#### [Instructions to follow]
What you should end up with is an exact copy of the lines from the one holding "This screenshot has height=545, width=969." through the last line of the entries below, both included, and nothing else; leave every picture out.

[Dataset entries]
↓

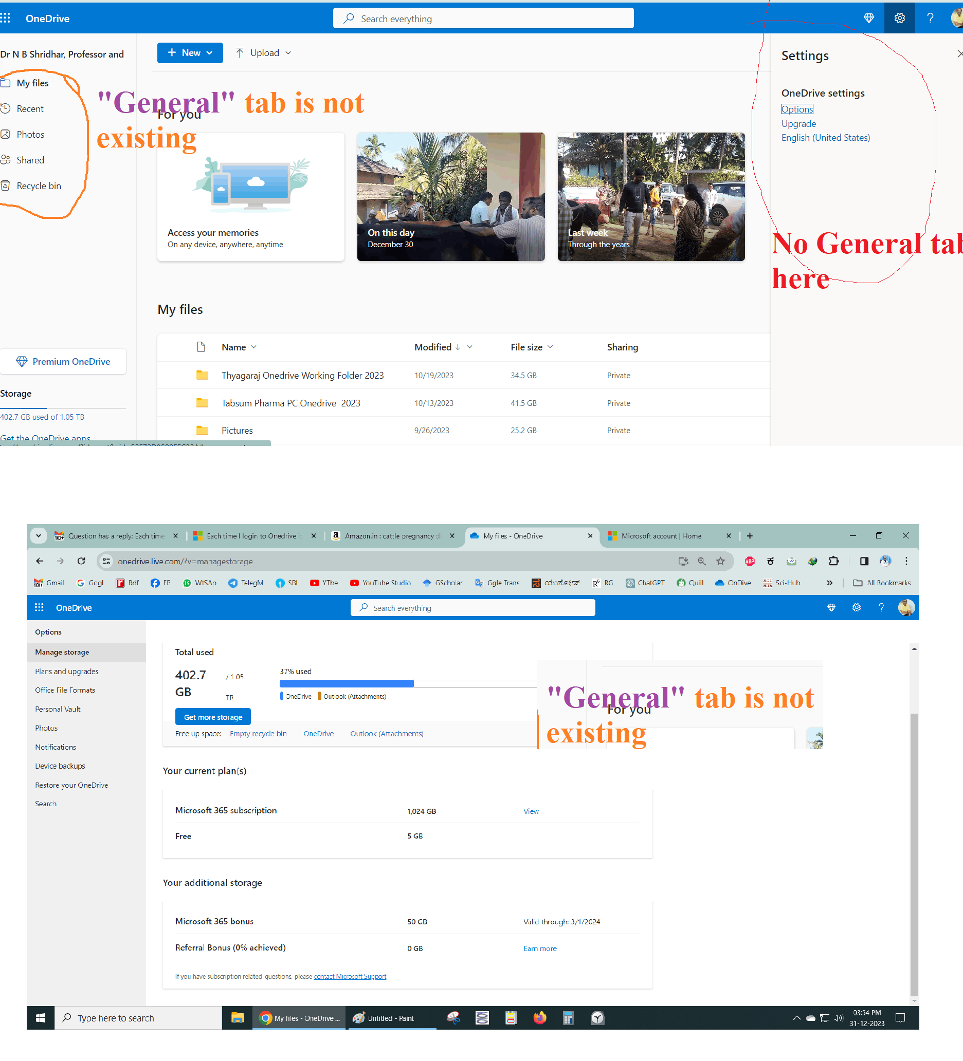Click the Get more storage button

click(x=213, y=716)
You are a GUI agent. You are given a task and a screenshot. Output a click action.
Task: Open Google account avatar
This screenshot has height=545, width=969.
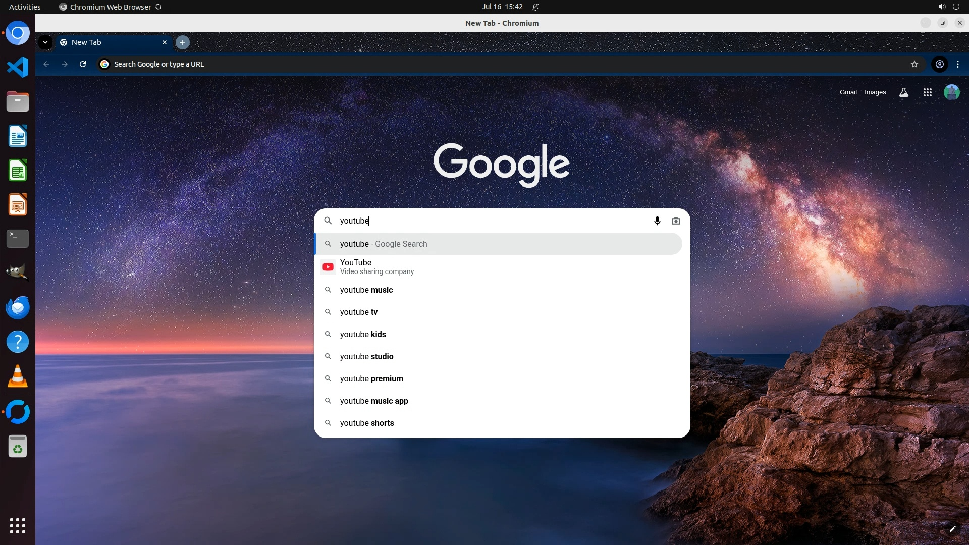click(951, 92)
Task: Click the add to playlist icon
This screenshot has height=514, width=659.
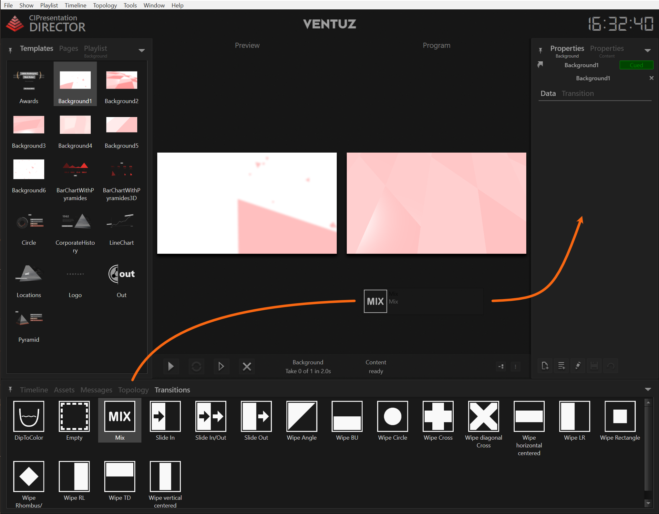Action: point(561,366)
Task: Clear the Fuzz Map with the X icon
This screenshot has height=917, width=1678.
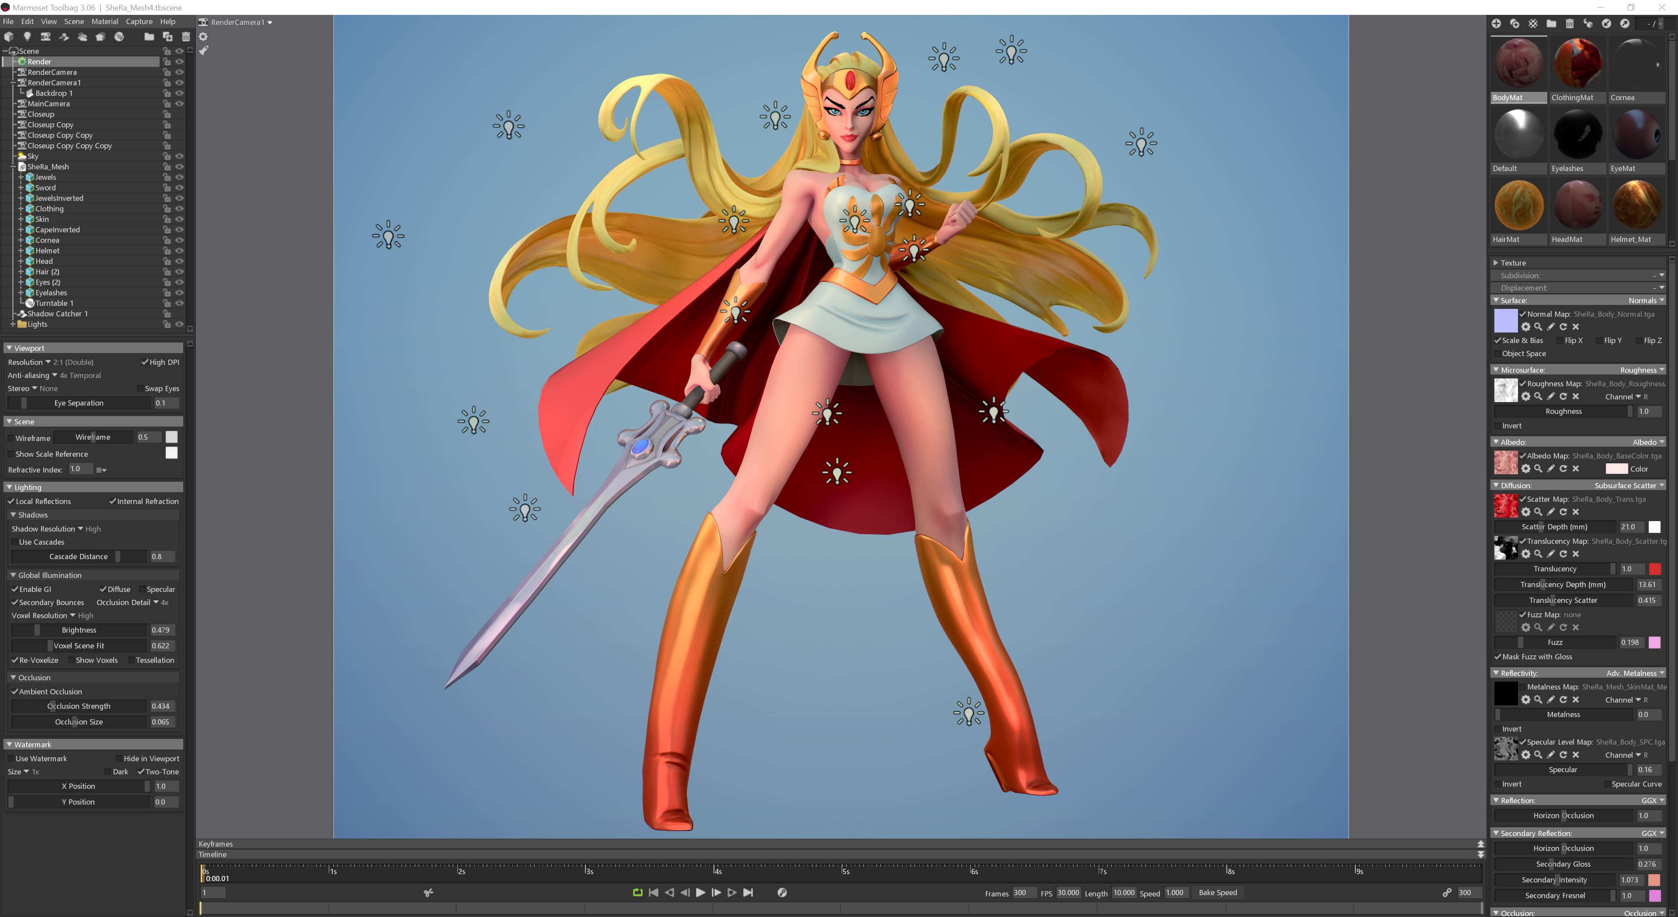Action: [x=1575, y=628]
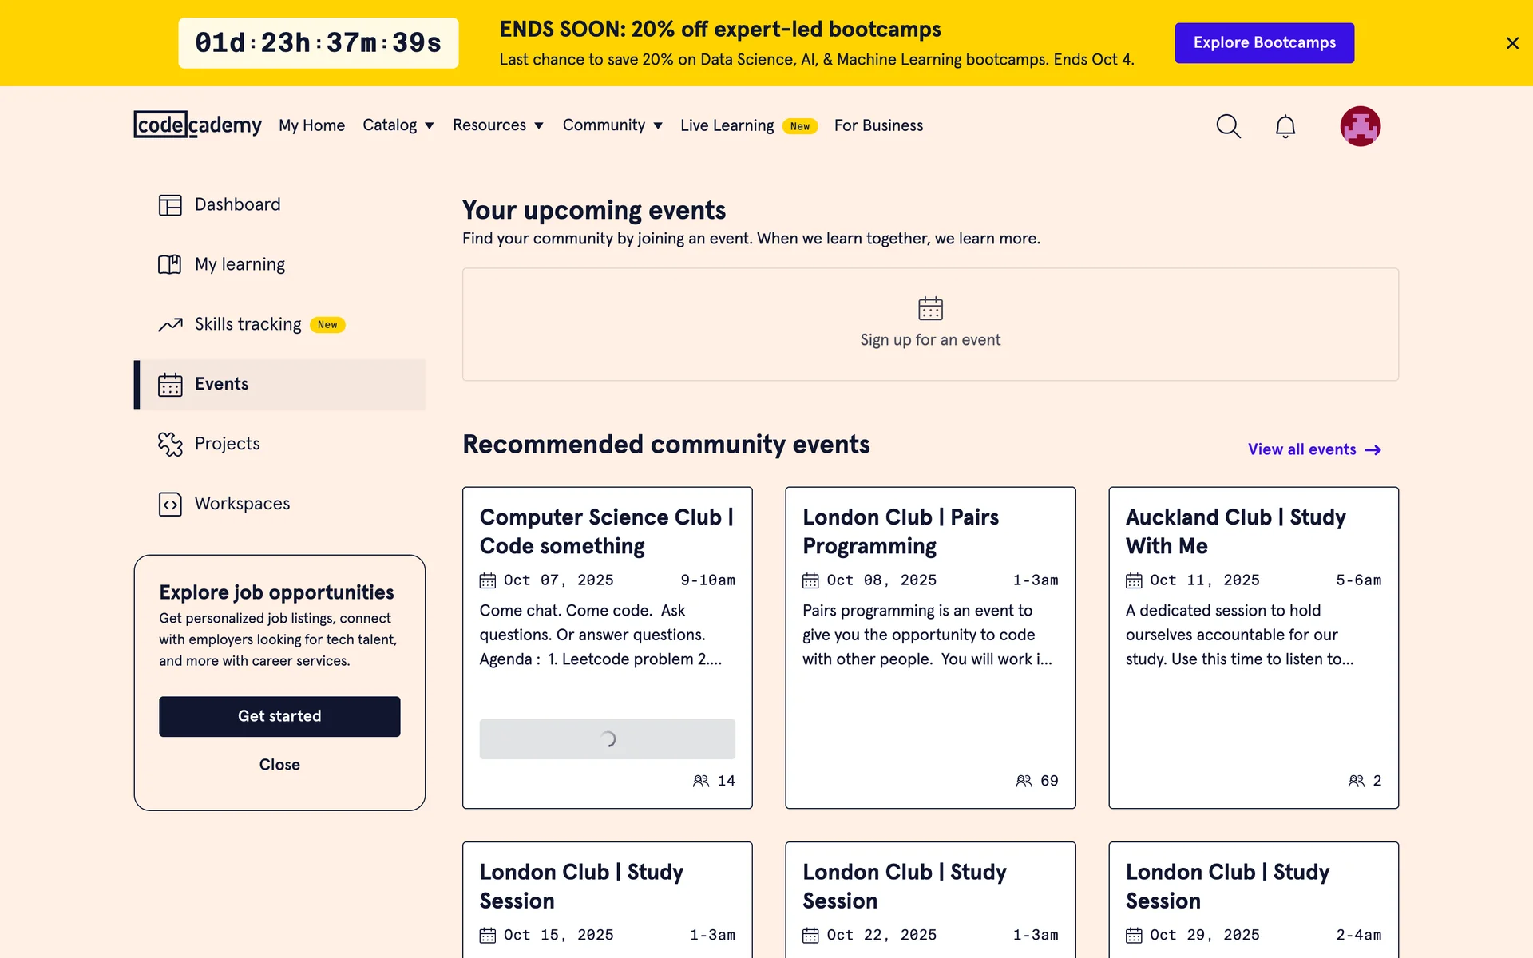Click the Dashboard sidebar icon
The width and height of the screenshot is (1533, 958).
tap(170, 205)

↑

#### [Completed task]
This screenshot has height=545, width=969.
click(951, 92)
Task: Click the add to playlist icon
This screenshot has height=514, width=659.
Action: point(561,366)
Task: Clear the Fuzz Map with the X icon
This screenshot has height=917, width=1678.
Action: [x=1575, y=628]
Click the Dashboard sidebar icon
The width and height of the screenshot is (1533, 958).
tap(170, 205)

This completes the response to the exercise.